## Set tasks
1 > Translate this sentence from the forum thread on converting TiVo files into French: "I want to put tivo shows on my new ipad so I am testing the pavtube video converter which supports this natively."
2 > Continue the forum thread on converting TiVo files from the point at which it stops.
==== Quoted passage ====
# anyone use pavtube video converter to convert .tivo to H264?



## tivoknucklehead (Dec 12, 2002)

I want to put tivo shows on my new ipad so I am testing the pavtube video converter which supports this natively. My problem is that in trying to convert a 6gb .tivo file the converter locks up when the file size hits 1 gb. I have an email in to tech support to see if their is a size limitation. anyone use this or another converter?


----------



## alleybj (Dec 6, 2000)

I'm using it successfully for Ipad with files bigger than 6 gig


----------



## tivoknucklehead (Dec 12, 2002)

alleybj said:


> I'm using it successfully for Ipad with files bigger than 6 gig


interesting, maybe I'll try it again on a different file. no other problems with it, the conversion looked great on my ipad of "Lost" and "V"


----------



## Welshdog (Jan 4, 2005)

tivoknucklehead said:


> I want to put tivo shows on my new ipad so I am testing the pavtube video converter which supports this natively. My problem is that in trying to convert a 6gb .tivo file the converter locks up when the file size hits 1 gb. I have an email in to tech support to see if their is a size limitation. anyone use this or another converter?
==== Material provided ====
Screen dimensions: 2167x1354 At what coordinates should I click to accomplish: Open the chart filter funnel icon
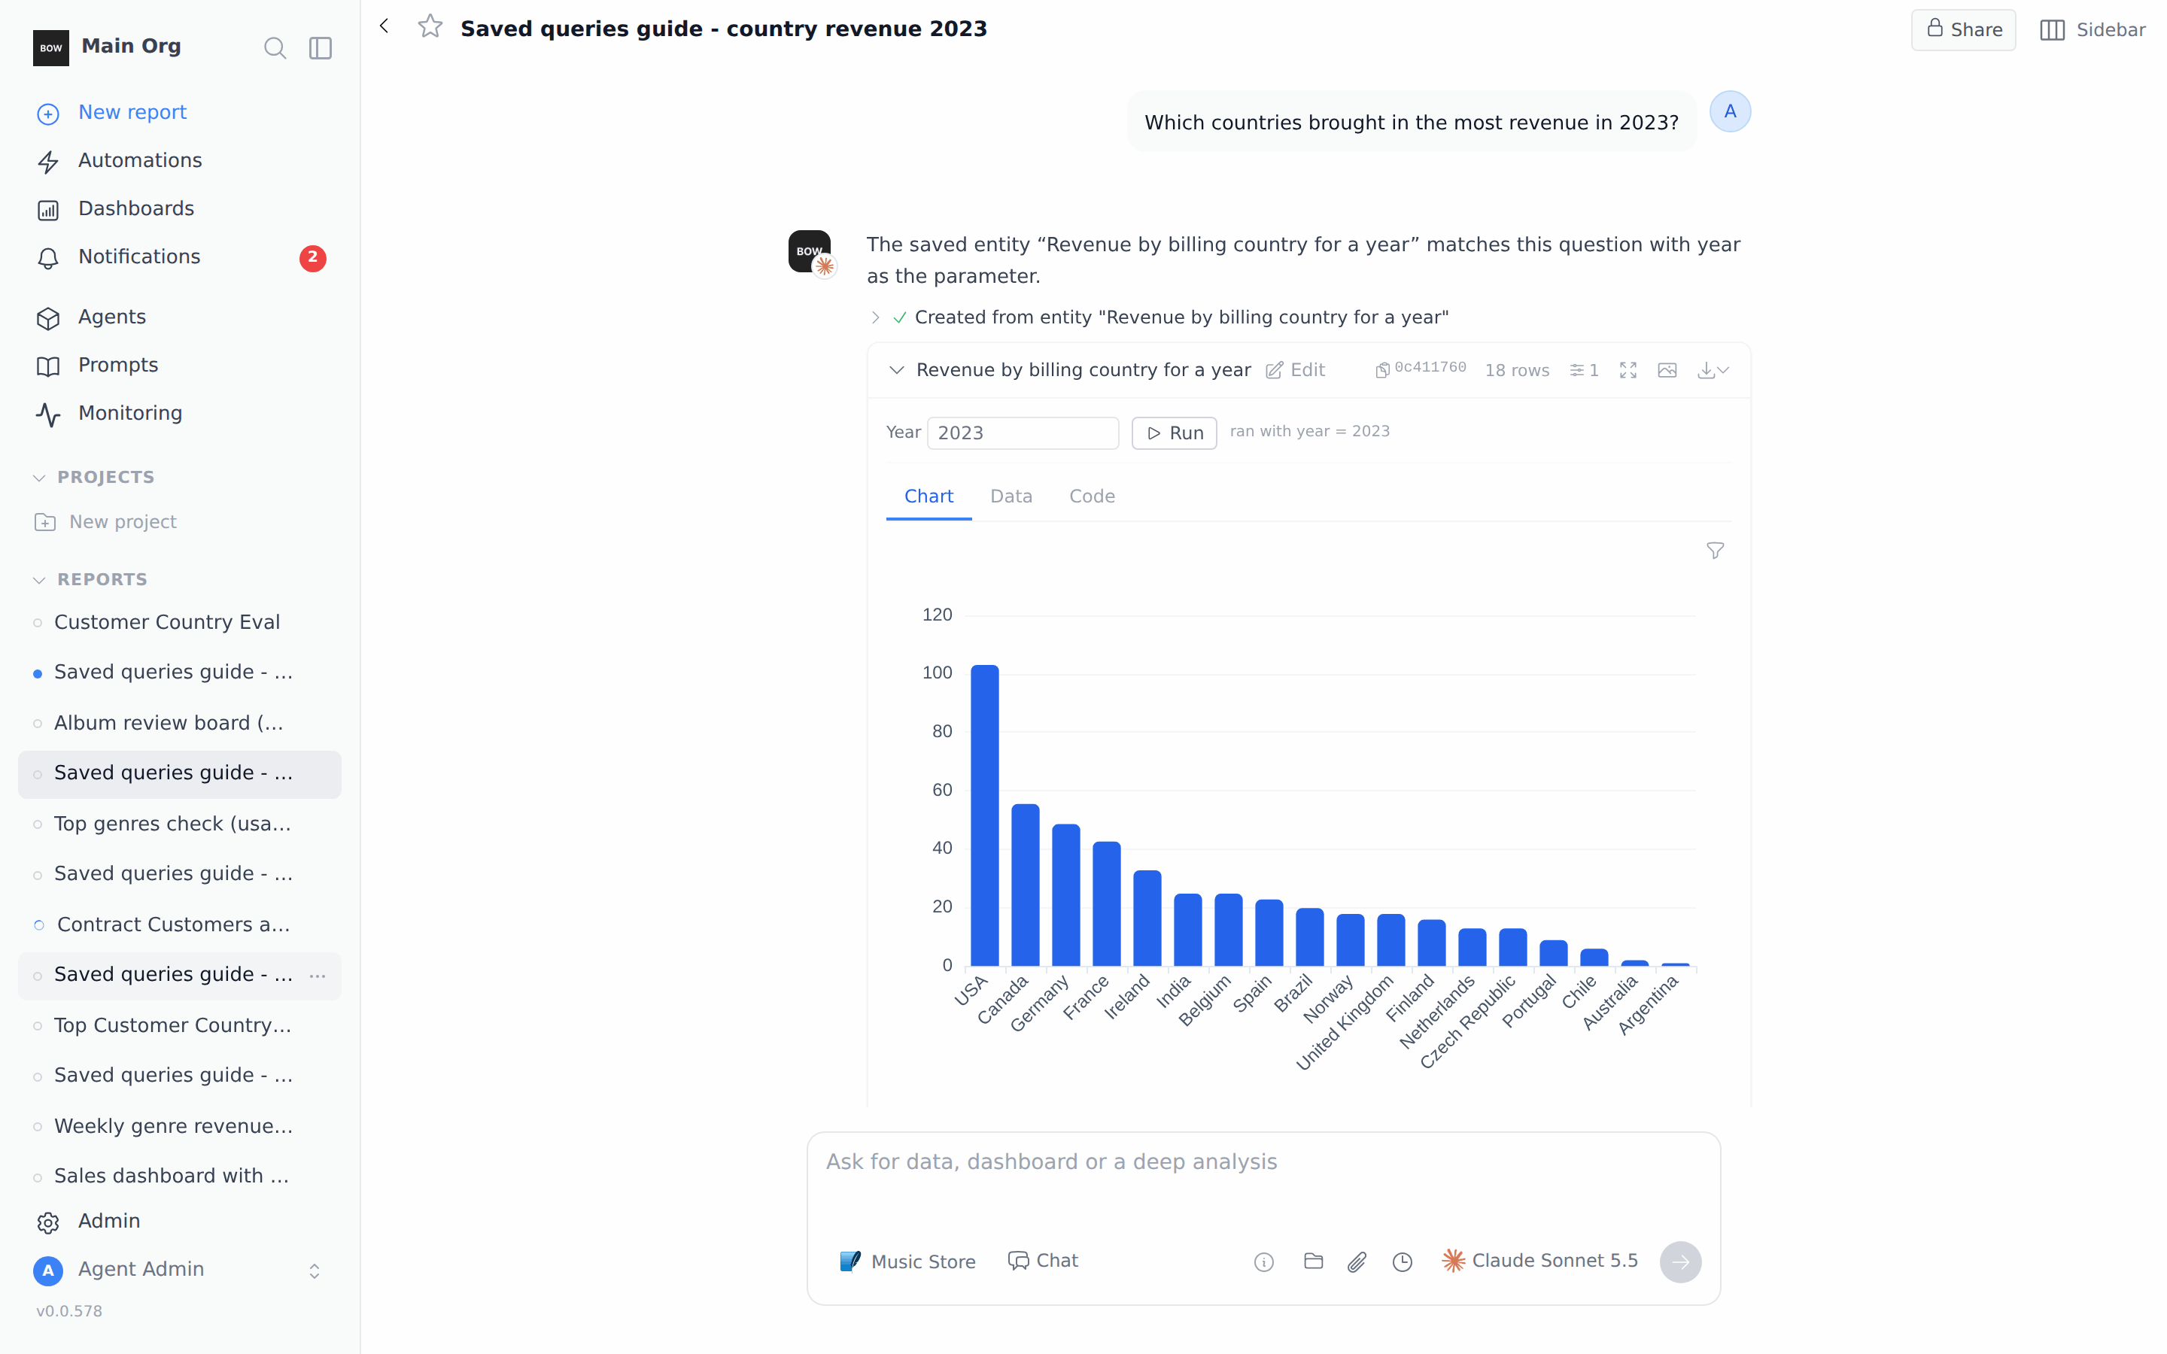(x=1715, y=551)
====
==== Material provided ====
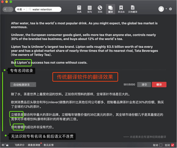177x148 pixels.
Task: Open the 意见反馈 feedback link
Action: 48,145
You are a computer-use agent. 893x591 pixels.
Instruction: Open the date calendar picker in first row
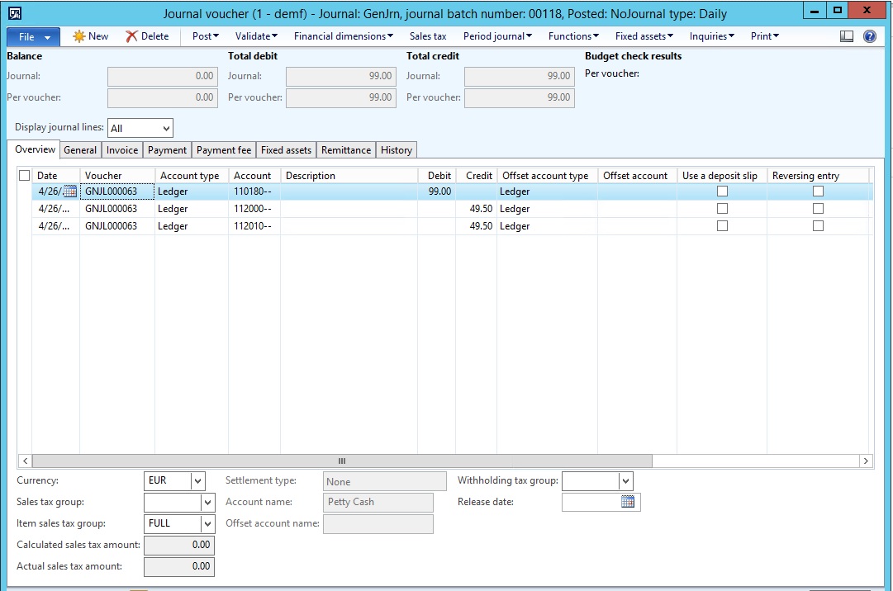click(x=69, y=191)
====
==== Material provided ====
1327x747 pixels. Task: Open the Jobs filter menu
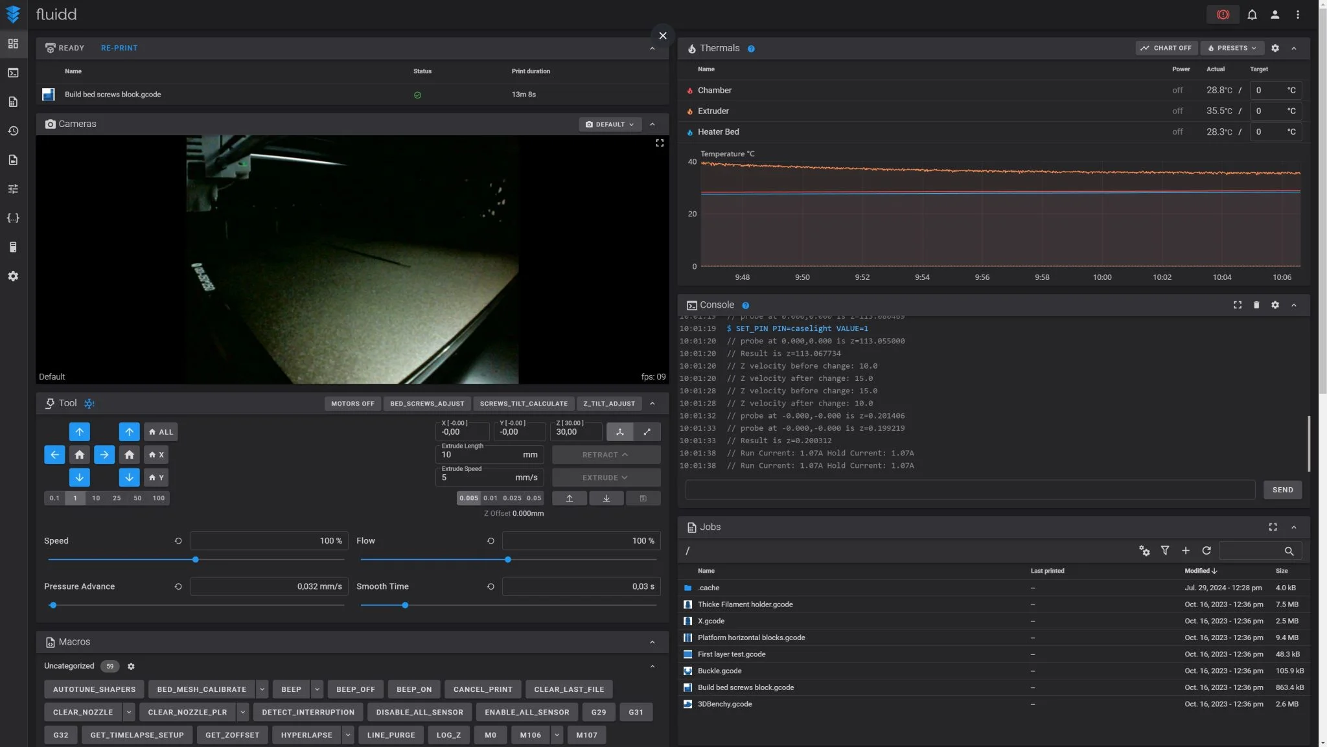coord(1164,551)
====
## Responses for each task
1 > Je veux mettre des émissions TiVo sur mon nouvel iPad, donc je teste le convertisseur vidéo Pavtube, qui prend cela en charge nativement.

2 >
I use Toast Titanium 11 on my Mac Mini to convert shows. Just did a big batch of Revenge and Bones for my wife this weekend. Works well for me.


----------



## wmcbrine (Aug 2, 2003)

The main thing I know about pavtube is that they're spammers. 

The TiVo Stream will do what you want, although it's a bit pricey. Of course there's also TiVo Desktop Plus, kmttg, etc.


----------



## dlfl (Jul 6, 2006)

tivoknucklehead said:


> I want to put tivo shows on my new ipad so I am testing the pavtube video converter which supports this natively. My problem is that in trying to convert a 6gb .tivo file the converter locks up when the file size hits 1 gb. I have an email in to tech support to see if their is a size limitation. anyone use this or another converter?


Sounds like a FAT32-formatted disk drive is involved.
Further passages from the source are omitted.